In its ruling on Boumediene v. Bush, on June 12, the Supreme Court decided 5 to 4 to grant the writ of habeas corpus to detainees being held at the naval station in Guantanamo Bay, Cuba, even though they have been designated enemy combatants and they are being held outside of the territorial United States. This means that some detainees can challenge their detention in federal court.

What is controversial about this decision is that the Supreme Court had to rule unconstitutional aspects of an act of Congress, the Detainee Treatment Act of 2005 (DTA) and the Military Commissions Act of 2006 (MCA). The Court ruled that, contrary to the DTA, the so-called combat status review tribunals are not sufficient substitutes for habeas corpus, and that, contrary to the MCA, Guantanamo detainees are entitled to the writ.

The Court's decision hinged on the fact that the detainees were being held at Guantanamo. Because, the Court argued, Guantanamo is under de facto U.S. control, and has been for over 100 years, the Constitution has power there. This draws on case law going back to the Spanish American war, when, for instance, the Court ruled that residents of Hawaii were entitled to Constitutional rights even though the islands had not yet officially become a territory of the United States. Because the Guantanamo detainees were held within the purveiw of the Constitution, the Court held, they are entitled to its protection.
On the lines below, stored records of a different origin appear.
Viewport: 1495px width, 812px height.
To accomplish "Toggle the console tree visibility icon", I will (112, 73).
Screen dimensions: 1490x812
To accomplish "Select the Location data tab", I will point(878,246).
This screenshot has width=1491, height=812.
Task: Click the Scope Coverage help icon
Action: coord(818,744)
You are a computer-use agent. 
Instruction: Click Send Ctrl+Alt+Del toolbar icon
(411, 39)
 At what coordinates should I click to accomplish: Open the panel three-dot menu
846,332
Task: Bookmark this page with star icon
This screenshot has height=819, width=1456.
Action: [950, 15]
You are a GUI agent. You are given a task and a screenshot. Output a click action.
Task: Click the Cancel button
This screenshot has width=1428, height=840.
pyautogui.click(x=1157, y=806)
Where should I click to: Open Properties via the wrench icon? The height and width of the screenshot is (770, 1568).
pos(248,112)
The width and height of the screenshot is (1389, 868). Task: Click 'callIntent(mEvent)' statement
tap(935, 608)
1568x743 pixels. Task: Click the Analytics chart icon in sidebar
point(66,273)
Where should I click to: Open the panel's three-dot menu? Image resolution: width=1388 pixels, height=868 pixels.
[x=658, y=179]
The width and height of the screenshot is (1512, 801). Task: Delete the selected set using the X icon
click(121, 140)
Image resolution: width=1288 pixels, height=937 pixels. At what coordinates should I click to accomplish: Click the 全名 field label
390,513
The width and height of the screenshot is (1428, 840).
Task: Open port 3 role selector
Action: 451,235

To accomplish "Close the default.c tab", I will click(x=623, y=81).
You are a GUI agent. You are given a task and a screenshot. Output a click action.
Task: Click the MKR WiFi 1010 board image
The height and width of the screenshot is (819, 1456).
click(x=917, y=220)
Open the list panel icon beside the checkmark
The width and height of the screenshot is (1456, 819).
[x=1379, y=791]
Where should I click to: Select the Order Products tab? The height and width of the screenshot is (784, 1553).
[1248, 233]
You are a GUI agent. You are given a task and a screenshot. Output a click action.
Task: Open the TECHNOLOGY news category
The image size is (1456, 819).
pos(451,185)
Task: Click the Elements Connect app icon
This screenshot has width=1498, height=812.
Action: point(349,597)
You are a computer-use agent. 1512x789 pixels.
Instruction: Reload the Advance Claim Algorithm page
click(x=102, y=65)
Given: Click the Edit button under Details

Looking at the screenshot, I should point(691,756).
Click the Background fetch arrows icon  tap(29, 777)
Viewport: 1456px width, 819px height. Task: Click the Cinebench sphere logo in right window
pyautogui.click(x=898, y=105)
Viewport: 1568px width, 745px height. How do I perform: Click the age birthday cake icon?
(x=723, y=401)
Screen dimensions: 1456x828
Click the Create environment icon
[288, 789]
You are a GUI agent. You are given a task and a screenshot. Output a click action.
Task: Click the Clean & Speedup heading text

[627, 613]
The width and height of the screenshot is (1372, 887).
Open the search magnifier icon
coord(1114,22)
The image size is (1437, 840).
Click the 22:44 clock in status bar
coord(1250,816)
This is as opposed to prisoners of war who were captured, for example, during World War II and held in German prisons. Because they were being held outside of the territorial United States, on land that the U.S. was occupying for only a short time, the prisoners were not entitled to any rights afforded by the United States Constitution.

The German prisoners were, however, entitled to rights under international treaties of war, such as the Geneva Convention of 1929. They were not tortured, they were given honor and respect befitting their rank, they could communicate with their families and, under the Nuremberg Charter, if they were to be charged with a crime they were given public trials at which they could face the evidence brought against them.

These are all rights that the Bush Administration has denied prisoners held not only in Guantanamo but also in prisons in Iraq, Afghanistan, and around the world. The prisoners at Guantanamo will now get their day in court, but what about all the others who have the misfortune to be held in territories that are not under permanent US control, out beyond the ken of our Constitution? The government has argued that, because they are not "lawful combatants," they do not deserve protection under Geneva. So, they are left with no legally enforceable rights. They are disrespected, hidden from their families, tortured and denied the opportunity to come before a judge. The Constitution does not extend to these prisoners, and a case can be made that Geneva does not, either. But the jurisdiction of justice and respect for human dignity has no limit. The US government should voluntarily offer these prisoners their basic rights, but, barring that, an international -- or, perhaps, global -- law should be crafted that would guarantee them.